# ИСХОДНЫЙ ТЕКСТ:
--------------------

# ищу ноты А. Нижника



## asa1380 (21 Мар 2014)

ищу ноты Артема Нижника партита №2 мактуб, можно 3, 4 часть, если у кого есть ноты пришлите пожалуйста на [email protected] буду очень признательна


----------



## rimchuk (20 Апр 2014)

Артём Нижник есть в "ВКонтакте", не стесняйтесь обращаться к нему лично -- он, как и все по-настоящему хорошие и выдающиеся музыканты, прост в общении.
http://vk.com/id53580171


----------



## grigoriys (20 Апр 2014)

KirillMezgov писал:


> он предложит КУПИТЬ у него эти ноты!..


но ведь это нормально, не так ли?


----------



## sever (1 Сен 2016)

Вышлите подалуйста партитуру Нижника Мактуб  очень надо!


----------



## Kosthenko (2 Сен 2016)

*Уважаемый,коллега  sever!*Когда ко мне *обращались *пользователи сайта *с просьбой* помощи *поиска* определенных *нот* *А.Нижника* мне ссылку  вот эту:    http://www.edition-avantus.de/   ,,, *подсказал Николай Рысков*,за что* ему* отдельное *спасибо*.В любом случае Вам стоит *обратиться* к нему*(А.Нижнику)* на  приведенном  мною сайте и решить свой вопрос по *поиску произведения.*С уважением  - Kosthenko/


----------

--------------------

# ЗАДАНИЕ:
Выведите без изменений отрывок обсуждения о нотах Нижника, начиная со слов «## rimchuk (20» и заканчивая словами «grigoriys (20 Апр 2014)». Строки, приведённые далее, здесь не нужны.

--------------------

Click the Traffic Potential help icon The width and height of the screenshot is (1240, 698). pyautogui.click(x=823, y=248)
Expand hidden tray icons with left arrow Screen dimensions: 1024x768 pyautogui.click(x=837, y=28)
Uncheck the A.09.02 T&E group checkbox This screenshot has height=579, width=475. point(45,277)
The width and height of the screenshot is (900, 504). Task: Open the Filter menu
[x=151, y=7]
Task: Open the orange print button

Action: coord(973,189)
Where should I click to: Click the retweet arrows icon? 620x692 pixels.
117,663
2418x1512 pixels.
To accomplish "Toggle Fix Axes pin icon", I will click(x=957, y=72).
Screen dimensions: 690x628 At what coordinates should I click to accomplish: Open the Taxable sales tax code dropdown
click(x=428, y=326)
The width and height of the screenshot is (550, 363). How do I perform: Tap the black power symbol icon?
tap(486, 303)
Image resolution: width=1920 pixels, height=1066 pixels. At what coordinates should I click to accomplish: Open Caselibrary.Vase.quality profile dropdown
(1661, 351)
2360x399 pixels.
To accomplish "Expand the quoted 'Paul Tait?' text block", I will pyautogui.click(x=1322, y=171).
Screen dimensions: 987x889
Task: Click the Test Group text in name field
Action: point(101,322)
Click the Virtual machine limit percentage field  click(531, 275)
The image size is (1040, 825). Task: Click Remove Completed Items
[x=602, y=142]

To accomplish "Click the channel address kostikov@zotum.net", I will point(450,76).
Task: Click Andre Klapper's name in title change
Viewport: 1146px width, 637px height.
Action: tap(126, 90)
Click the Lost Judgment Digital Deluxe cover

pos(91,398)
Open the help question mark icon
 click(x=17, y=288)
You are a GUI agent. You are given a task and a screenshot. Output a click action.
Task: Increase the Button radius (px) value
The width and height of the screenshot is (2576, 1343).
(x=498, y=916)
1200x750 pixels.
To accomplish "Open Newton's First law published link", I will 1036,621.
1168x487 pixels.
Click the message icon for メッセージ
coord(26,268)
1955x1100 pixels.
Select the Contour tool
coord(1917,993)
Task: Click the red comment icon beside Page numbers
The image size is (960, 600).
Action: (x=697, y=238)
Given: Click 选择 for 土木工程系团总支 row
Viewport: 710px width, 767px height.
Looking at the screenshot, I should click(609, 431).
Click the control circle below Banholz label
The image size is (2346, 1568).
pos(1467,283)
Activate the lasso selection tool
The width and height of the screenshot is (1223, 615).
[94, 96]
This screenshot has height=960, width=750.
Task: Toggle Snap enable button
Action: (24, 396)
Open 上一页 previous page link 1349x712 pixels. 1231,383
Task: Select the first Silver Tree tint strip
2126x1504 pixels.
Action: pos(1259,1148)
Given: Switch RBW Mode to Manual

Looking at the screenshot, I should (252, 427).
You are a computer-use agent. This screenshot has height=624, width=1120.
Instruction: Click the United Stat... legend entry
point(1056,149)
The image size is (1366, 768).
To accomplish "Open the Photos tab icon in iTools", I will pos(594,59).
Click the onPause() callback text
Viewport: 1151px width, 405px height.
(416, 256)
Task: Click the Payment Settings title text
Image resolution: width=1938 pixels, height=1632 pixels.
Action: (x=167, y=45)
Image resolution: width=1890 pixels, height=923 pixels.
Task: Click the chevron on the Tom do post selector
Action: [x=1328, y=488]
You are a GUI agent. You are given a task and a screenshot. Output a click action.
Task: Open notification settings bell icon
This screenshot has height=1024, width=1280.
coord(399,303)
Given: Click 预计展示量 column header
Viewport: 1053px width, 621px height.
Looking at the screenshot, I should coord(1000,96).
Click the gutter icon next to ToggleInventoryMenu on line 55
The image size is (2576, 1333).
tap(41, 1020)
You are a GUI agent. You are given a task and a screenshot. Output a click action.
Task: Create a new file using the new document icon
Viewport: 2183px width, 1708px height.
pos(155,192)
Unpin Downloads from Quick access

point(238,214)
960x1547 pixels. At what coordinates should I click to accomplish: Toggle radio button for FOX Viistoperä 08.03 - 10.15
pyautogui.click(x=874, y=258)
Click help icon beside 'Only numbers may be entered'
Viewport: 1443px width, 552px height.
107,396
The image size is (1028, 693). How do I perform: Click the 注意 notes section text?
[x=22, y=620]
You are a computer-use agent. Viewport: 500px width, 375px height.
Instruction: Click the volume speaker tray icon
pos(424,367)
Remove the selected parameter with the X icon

--------------------

# РЕШЕНИЕ:
## rimchuk (20 Апр 2014)

Артём Нижник есть в "ВКонтакте", не стесняйтесь обращаться к нему лично -- он, как и все по-настоящему хорошие и выдающиеся музыканты, прост в общении.
http://vk.com/id53580171


----------



## grigoriys (20 Апр 2014)